The Highway Trust Fund— no longer expected to pay for new infrastructure but only to help maintain and preserve existing infrastructure —would be restored to a sound financial footing, while the transportation community would be spared a constant worry about the uncertainty of the nation’s infrastructure program.
It’s a tempting –and persuasive— scenario to contemplate as we approach a new reauthorization cycle in a severely constrained fiscal environment.
This column has been adapted from remarks delivered at the Conference of the American Dream Coalition, October 28, 2013.
Financing large-scale infrastructure projects
Long-term credit, private financing and availability payments have replaced federal dollars in virtually all large-scale, capital-intensive highway/bridge infrastructure projects. Prominent examples (and their state sponsors and total cost in $ bilions) include:
(1) I-495 Beltway HOT lanes project in Northern Virginia (VA, $1.9B)
(2) New York Tappan Zee Bridge replacement (NY, $6.4; 16B with rail/bus)
(3) San Francisco Bay Bridge Eastern Span replacement (CA, $6.4B)
(4)(5) Highway 520 floating bridge and Alaskan Way Viaduct in Seattle (WA, $3.2B)
(6) Elizabeth River tunnels linking Norfolk and Portsmouth (VA, $2.1B)
(7) East End Crossing over the Ohio River near Louisville (IN, $1.15B)
(8) PortMiami Tunnel (FL, $0.86B)
(9) Goethals Bridge replacement, linking New York City and New Jersey (NY-NJ, $1.5B; $474M in TIFIA loan)
(10) I-69 “Section 5” project (a 21-mile stretch of the I-69 Canada-to-Mexico corridor) (IN)
(11) Proposed second Detroit-Winsor Bridge Crossing (MI)
(12) North Tarrant Express project in the Fort Worth area (TX, $2.0B, $531M in TIFIA loan)
(13) Intercounty Connector in suburban Washington D.C. (MD, $2.4B)
(14) LBJ Expressway Project, Dallas (TX, $2.6B)
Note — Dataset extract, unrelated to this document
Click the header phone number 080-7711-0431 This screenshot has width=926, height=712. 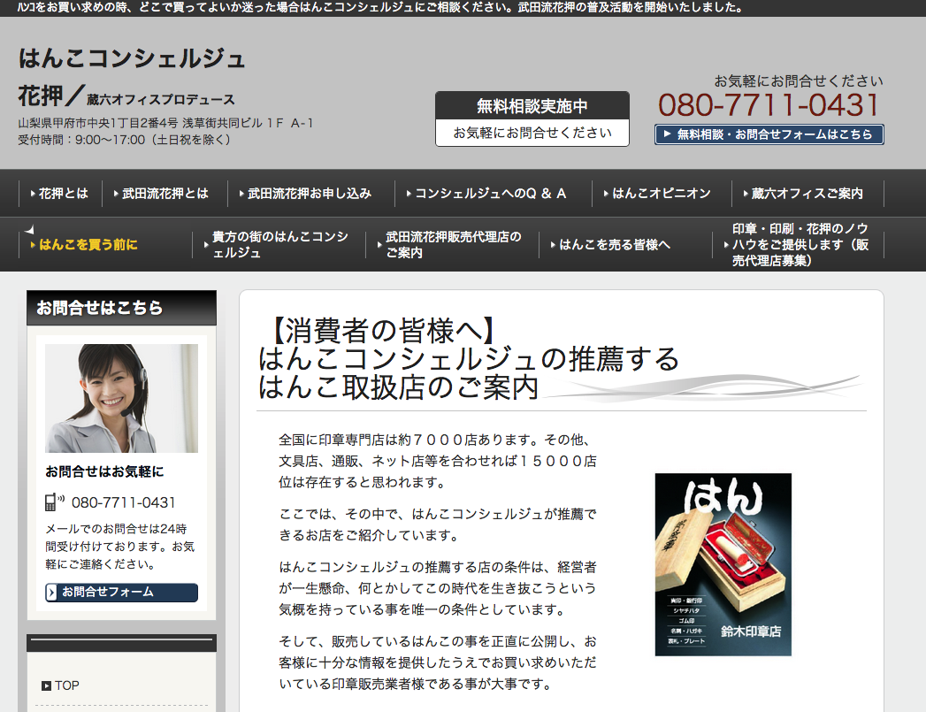[769, 105]
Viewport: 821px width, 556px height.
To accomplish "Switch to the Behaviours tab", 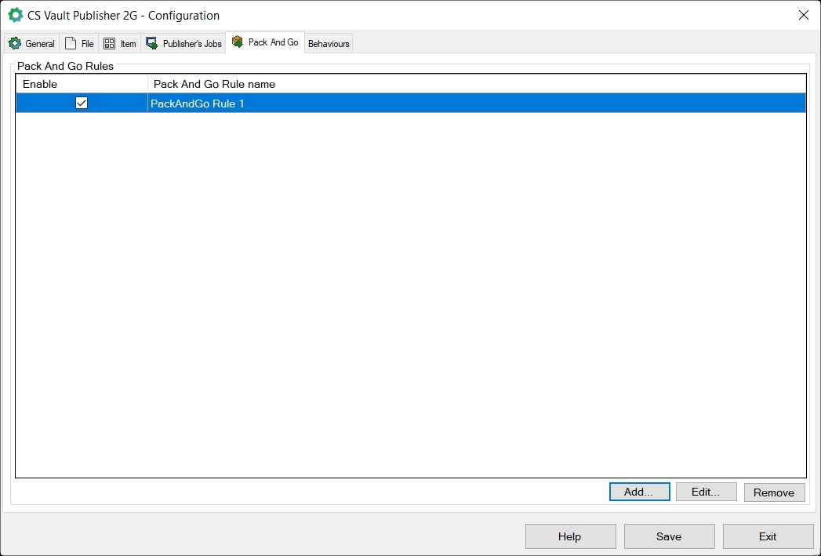I will pos(329,44).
(15) Presidio Parkway (CA, $0.36B)
(16) Interstate-595 reconstruction (FL, $1.6B)
(17) I-95 HOT Lanes (VA, $0.92B)
(18) Proposaed Illiana Expressway (IN-IL, $1.6B)
C. Kenneth Orski is a public policy consultant and former principal of the Urban Mobility Corporation. He has worked professionally in the field of transportation for over 30 years, in both the public and private sector. He is editor and publisher of Innovation NewsBriefs, now in its 24th year of publication.